But Silva tried not to let it bother him. The more he worked at his new job, the more his skills improved. Ironwork became the one legal thing he had done well. It also paid $29 an hour, plus benefits.

Glimpsing a future, Silva's desire to do drugs was replaced by his determination to master the use of sleever bars and spud crescents.

After Silva's first year on the job, the ironworkers simply called him Julio.

"I never thought my history would allow me to have something more than $7 an hour," said Silva, 37. "I don't see this happening nowhere else but in the union. It's given me the best opportunity of my life."

Silva is among a large and growing number of Southern California gang members who have joined building-trade unions over the last decade as construction work has boomed. These good-paying jobs were once reserved for those with family connections, as fathers recruited sons.

But today, beset by nonunion competition and an aging membership, unions have stepped up recruitment in minority enclaves where many young men have criminal pasts. Now homeboy recruits homeboy.

## EXERCISE INSTRUCTIONS
Answer these questions using the passage about Silva and the building-trade unions.
1. What hourly pay does ironwork give Silva?
2. How old is Silva?
3. What two pressures on unions led them to step up recruitment in minority enclaves?

## DATASET CONTENT

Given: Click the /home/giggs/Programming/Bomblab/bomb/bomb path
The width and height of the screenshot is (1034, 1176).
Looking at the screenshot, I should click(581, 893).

==

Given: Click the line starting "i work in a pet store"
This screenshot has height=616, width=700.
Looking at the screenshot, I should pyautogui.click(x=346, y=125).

## RESPONSE FOR THIS EXERCISE
1. $29 an hour, plus benefits.
2. 37.
3. Nonunion competition and an aging membership.